» **WHAT IS REQUIRED**: Go over the records and count each line that has the string "Given". Give the number and nothing else.

» **EXTRACTED INFORMATION**:
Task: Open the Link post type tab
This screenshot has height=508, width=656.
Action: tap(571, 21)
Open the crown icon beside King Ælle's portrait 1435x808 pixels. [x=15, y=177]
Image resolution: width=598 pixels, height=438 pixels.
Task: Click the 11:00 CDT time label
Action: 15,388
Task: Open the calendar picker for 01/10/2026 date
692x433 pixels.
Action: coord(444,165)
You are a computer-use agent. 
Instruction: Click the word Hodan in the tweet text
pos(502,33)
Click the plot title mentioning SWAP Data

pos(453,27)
* * *
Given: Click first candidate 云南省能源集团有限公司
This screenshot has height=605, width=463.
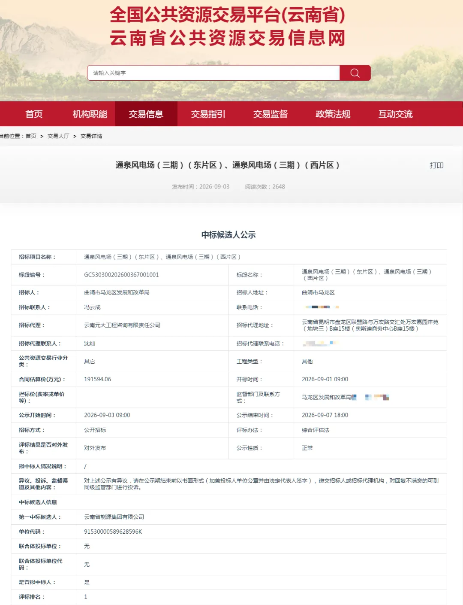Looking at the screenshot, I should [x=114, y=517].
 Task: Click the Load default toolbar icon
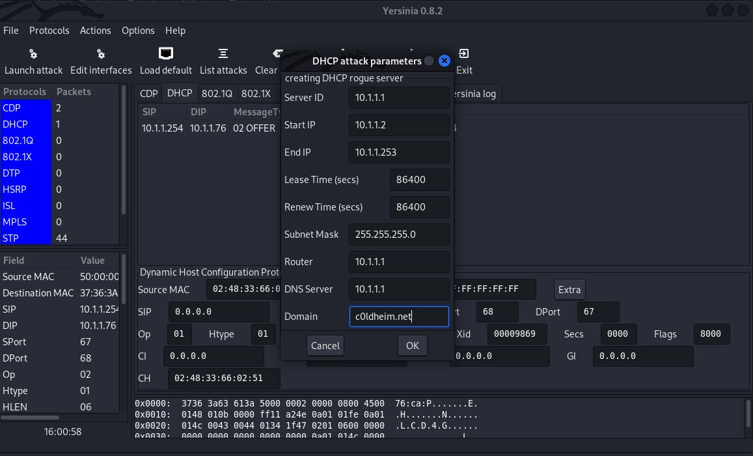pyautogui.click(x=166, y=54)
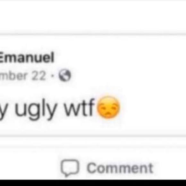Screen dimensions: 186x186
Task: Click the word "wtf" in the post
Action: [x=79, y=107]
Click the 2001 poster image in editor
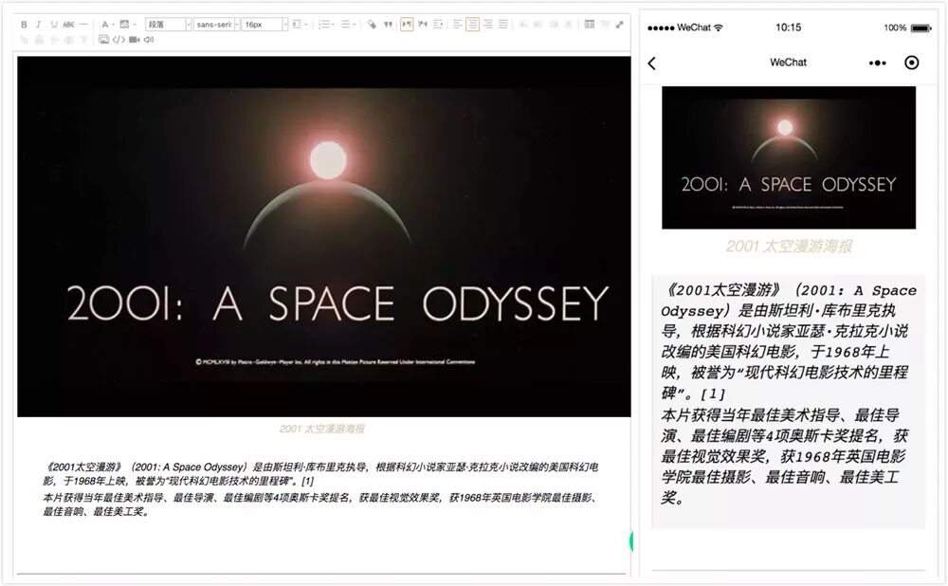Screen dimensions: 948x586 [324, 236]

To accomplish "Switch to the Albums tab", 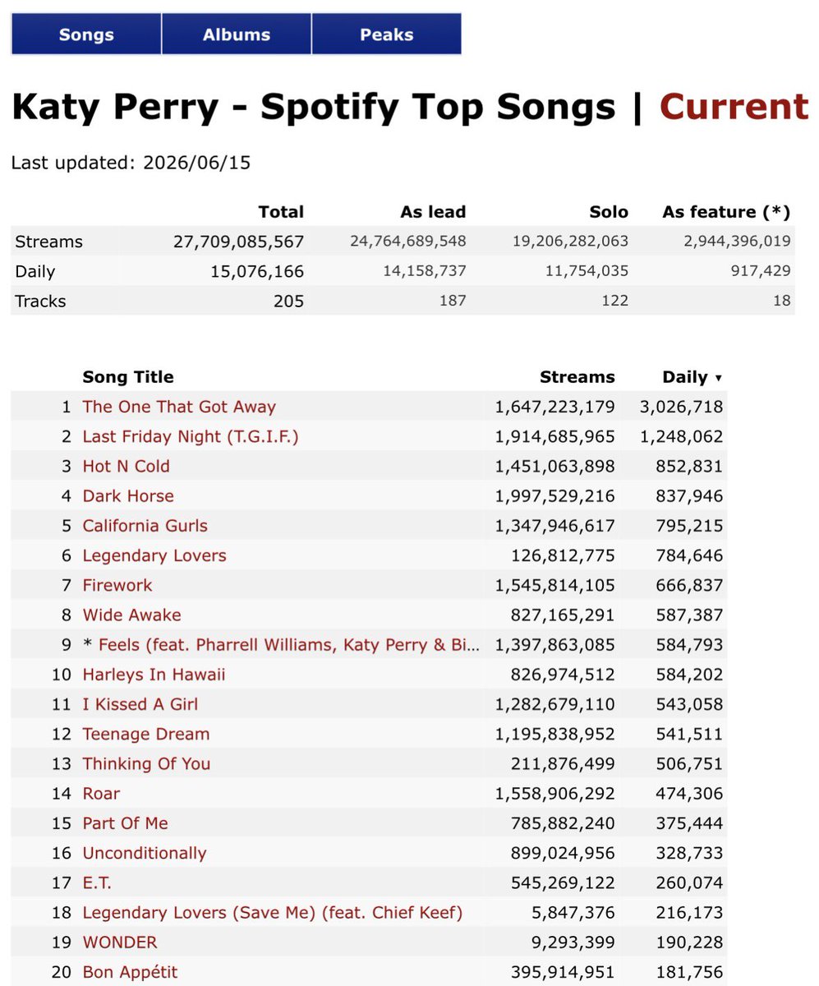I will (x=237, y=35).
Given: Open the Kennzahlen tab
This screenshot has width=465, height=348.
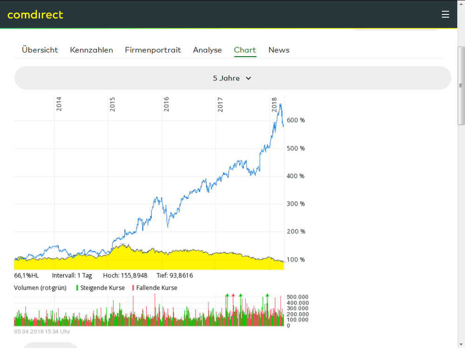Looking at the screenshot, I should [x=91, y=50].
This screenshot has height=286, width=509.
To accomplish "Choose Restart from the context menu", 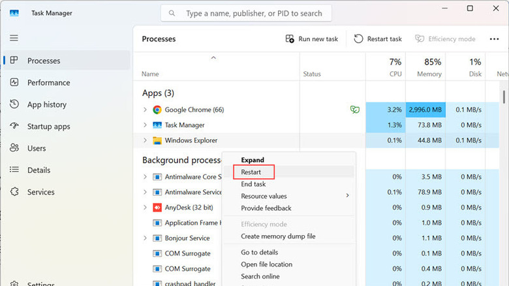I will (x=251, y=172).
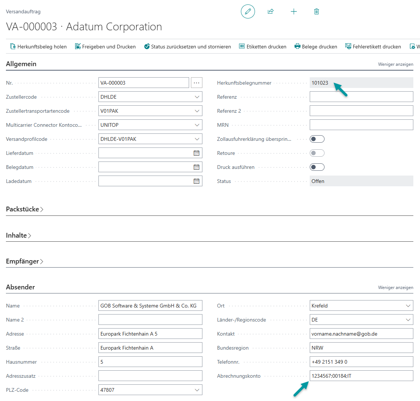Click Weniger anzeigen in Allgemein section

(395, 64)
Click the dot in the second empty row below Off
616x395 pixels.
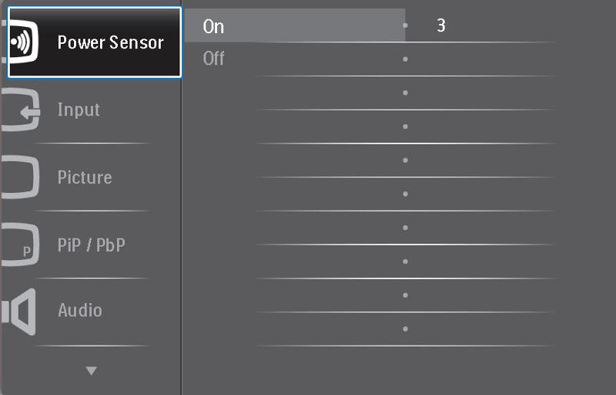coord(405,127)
--
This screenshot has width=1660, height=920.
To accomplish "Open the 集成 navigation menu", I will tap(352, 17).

» **SOLUTION**: 2